« NOTRE PETIT CHEMIN ». Rencontre du pape avec les jésuites en Thaïlande et au Japon
Last Updated Date : 5 février 2021
Published Date:26 mai 2020

François a salué un groupe de 48 jésuites de la région de l’Asie du Sud-Est. Il s’est entretenu avec eux pendant environ une demi-heure. Immédiatement après sa rencontre avec les évêques de la Conférence des évêques de Thaïlande et de la Fédération des Conférences des évêques d’Asie au Sanctuaire du Bienheureux Nicolas Bunkerd Kitbamrung, François s’est rendu à la salle adjacente où les religieux l’attendaient. Il a été accueilli par le père Augustinus Sugiyo Pitoyo, supérieur de la région de Thaïlande, composée de 33 jésuites (17 prêtres, 14 étudiants en formation, un frère et un novice). Mgr Enrique Figaredo Alvargonzález, jésuite espagnol, Préfet apostolique de Battambang au Cambodge, a participé à la rencontre[1]

Antonio Spadaro sj

 

En entrant dans la salle, le Pape a voulu saluer un à un toutes les personnes présentes, puis il a dit :

« Bonjour ! C’est un plaisir de vous voir ! Vous êtes jeune. Je suis heureux de voir que l’âge moyen des personnes présentes ici est une promesse d’avenir ! On m’a dit que nous avons peu de temps ; alors posez-moi tout de suite les questions que vous voulez ».

Dans le contexte asiatique, il y a beaucoup de situations de tension et de souffrance. Nous pourrions en faire la liste. Ma question est la suivante : comment concilier, d’une part, la nécessité de dénoncer des situations et, d’autre part, de faire preuve de la prudence nécessaire qui parfois suggère plutôt de rester silencieux pour le plus grand bien ou pour éviter de compliquer les situations encore davantage ?

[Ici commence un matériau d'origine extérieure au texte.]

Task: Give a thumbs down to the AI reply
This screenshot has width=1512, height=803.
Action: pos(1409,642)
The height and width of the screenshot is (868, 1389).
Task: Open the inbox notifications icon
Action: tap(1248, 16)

Il n’y a pas de recette. Il existe des principes de référence, mais le chemin à suivre est toujours un petit chemin (senderito) qui qu’il faut découvrir dans la prière et le discernement de situations concrètes. Il n’y a pas de règles définies et toujours valides. Le chemin s’ouvre en marchant avec un esprit ouvert et non avec des principes abstraits de diplomatie. En regardant les signes, on discerne le chemin à prendre. De plus, il est important de se laisser guider par le Seigneur. Parfois, plus que des autoroutes, des petits chemins fonctionnent, ces routes périphériques qui te font atteindre le but. Ils ne sont pas rigides, grands, évidents, mais ils sont efficaces.